Last week I somehow managed to make it to a morning barre class despite having yet another sleepless night with my sick toddler. A very nice, very put together lady sitting next to me flashed a million dollar smile and let out a cheerful “good morning.” To my horror, I kind of just gave her a glazed over glance and didn’t respond. At all. No smile back. No “oh thanks you too.” That’s when I wondered am I the mean girl now?
I swear up and down that I was so much nicer before I had kids. I woke up refreshed, energized and probably smiled at strangers. I made plans and kept them and looked forward to cramming my schedule with nights out and dates. Rest assured that I am not suddenly now intentionally being an anti-social witch. Referring to myself as mean now probably isn’t even the right word. I am more checked out of reality.
Back to my barre class example. It wasn’t like I hoped that lady didn’t have a good morning or was annoyed she was choosing to exchange pleasantries. I was so tired from not sleeping for years straight its almost like conversations don’t register anymore. I was in such a drowsy fog by the time I realized she was striking up a conversation the class started and I felt like a jerk. I tend to zone out when people are talking to me, especially my poor husband. Nodding along and multi-tasking is not the way to work on communication skills I know.
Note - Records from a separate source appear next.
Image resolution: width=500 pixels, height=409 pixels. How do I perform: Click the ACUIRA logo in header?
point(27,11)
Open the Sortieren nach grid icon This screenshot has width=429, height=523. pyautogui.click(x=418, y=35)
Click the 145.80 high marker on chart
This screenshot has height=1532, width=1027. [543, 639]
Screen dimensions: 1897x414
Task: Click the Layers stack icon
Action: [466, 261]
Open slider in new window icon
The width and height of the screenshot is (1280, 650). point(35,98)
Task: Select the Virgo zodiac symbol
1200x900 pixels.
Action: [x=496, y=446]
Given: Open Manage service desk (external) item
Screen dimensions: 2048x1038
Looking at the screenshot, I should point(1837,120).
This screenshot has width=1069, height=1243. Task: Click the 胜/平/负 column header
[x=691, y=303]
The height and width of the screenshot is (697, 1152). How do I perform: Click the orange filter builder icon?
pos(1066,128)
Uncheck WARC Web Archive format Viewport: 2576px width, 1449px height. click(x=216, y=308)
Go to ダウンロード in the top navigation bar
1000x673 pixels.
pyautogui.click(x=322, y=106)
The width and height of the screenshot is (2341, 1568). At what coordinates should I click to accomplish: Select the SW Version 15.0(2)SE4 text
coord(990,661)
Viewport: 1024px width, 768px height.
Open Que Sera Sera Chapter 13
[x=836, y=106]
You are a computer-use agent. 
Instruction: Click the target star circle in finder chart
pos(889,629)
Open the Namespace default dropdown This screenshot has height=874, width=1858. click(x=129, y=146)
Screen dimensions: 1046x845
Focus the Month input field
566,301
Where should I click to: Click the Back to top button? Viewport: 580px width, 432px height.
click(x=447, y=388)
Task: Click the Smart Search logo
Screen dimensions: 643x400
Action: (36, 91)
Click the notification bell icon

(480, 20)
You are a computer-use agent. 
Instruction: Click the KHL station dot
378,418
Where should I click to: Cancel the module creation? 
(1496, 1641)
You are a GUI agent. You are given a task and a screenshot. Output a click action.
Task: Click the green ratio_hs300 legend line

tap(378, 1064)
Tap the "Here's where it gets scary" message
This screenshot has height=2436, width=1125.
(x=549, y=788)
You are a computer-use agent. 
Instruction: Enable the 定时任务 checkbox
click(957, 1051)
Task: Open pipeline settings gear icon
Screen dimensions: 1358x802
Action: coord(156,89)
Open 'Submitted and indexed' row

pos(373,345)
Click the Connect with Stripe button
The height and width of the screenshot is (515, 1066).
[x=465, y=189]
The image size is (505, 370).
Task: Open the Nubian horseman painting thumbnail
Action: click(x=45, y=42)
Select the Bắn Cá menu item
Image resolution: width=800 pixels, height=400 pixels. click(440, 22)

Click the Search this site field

This is happening with a frequency I hate to even calculate. My patience for small talk is almost zero when I typically liked to hear about other people and get to know them. The bank teller asking me how my day is going makes me panic that I won’t be able to get to my next appointment lest I spent a precious few more minutes really telling them. The grocery clerk asking my opinion on sea salt dark chocolate caramels (who really needs my opinion though seriously the answer is YES) makes it that much longer until I can get home and hold my little guy again.
Traffic makes me rage, people asking questions in meetings that have already been answered, people using the self-scan when you have an entire cart full of groceries and there is a huge line behind them. I can come up with a million examples of how my patience is tested daily. Sadly my mean usually peeks out.
For my new years resolution I choose to be more present, more mindful, more here, more pleasant. Taking the time to say hi to someone, making that small talk or really listening to what my husband is saying. I know I am tired and stressed and have a million things going on in my head but maybe this will help me feel less stressed? Maybe avoiding this human interaction to “help” my stress has really been making it worse? I am not a mean girl, maybe its time I start acting like it? No matter how tired I am. Lets meet up at Starbucks and work on this together ok?